Dataset entries

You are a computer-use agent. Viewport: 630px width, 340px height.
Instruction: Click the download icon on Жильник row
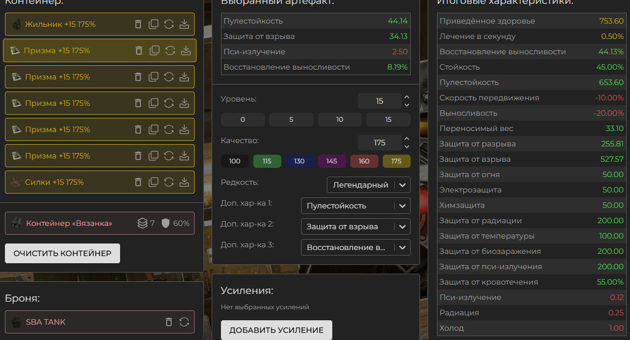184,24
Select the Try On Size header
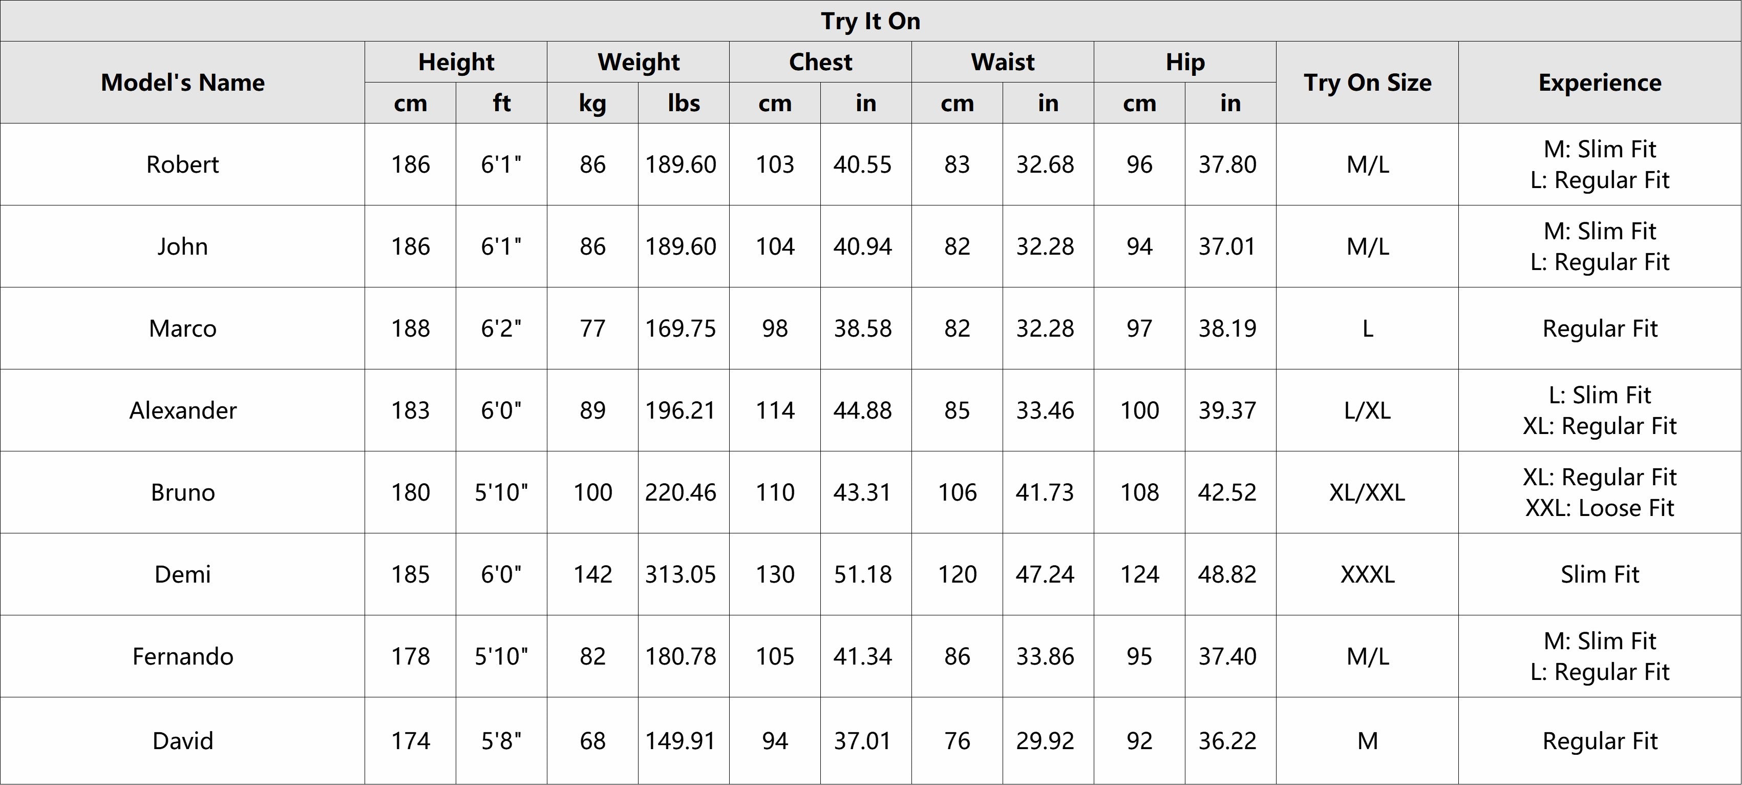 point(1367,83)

---

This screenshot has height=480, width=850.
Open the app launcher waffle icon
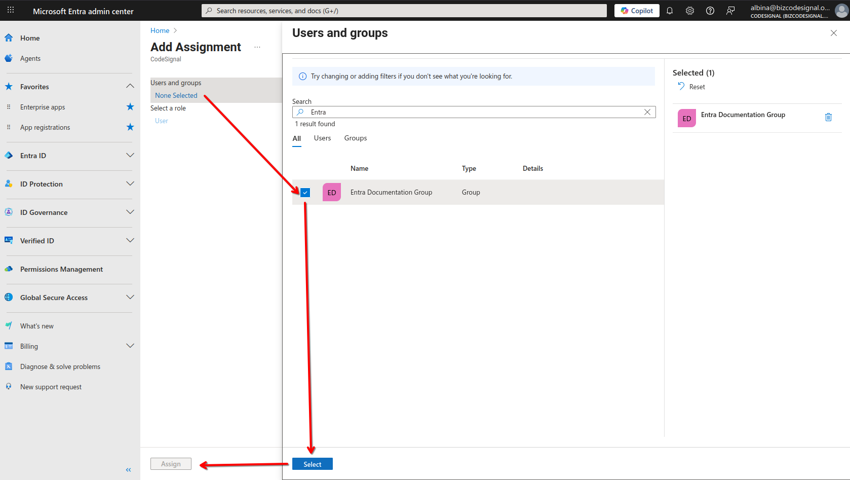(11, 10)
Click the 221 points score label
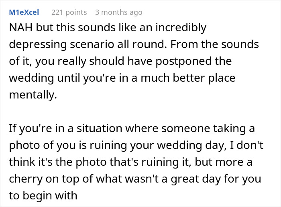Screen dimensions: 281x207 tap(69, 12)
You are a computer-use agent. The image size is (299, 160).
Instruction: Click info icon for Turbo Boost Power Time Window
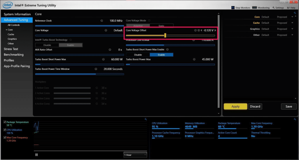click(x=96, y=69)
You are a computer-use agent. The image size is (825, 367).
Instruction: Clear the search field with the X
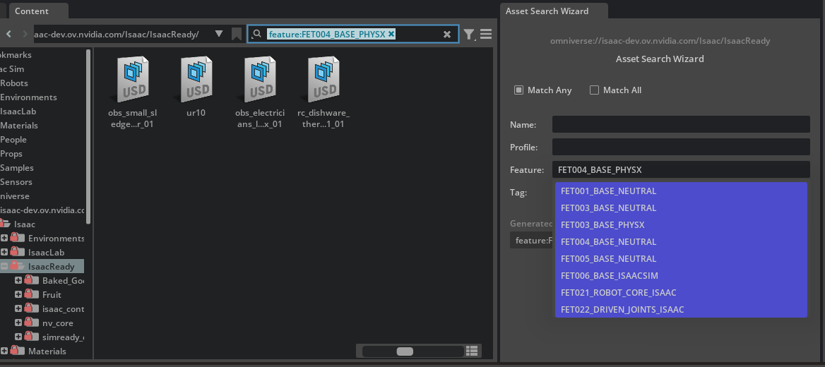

_How to complete this task_
Please find every line in the records above that holds the word "height" and copy it.

_Result for this exercise_
You are a computer-use agent. Viewport: 630px width, 340px height.
This screenshot has height=480, width=850.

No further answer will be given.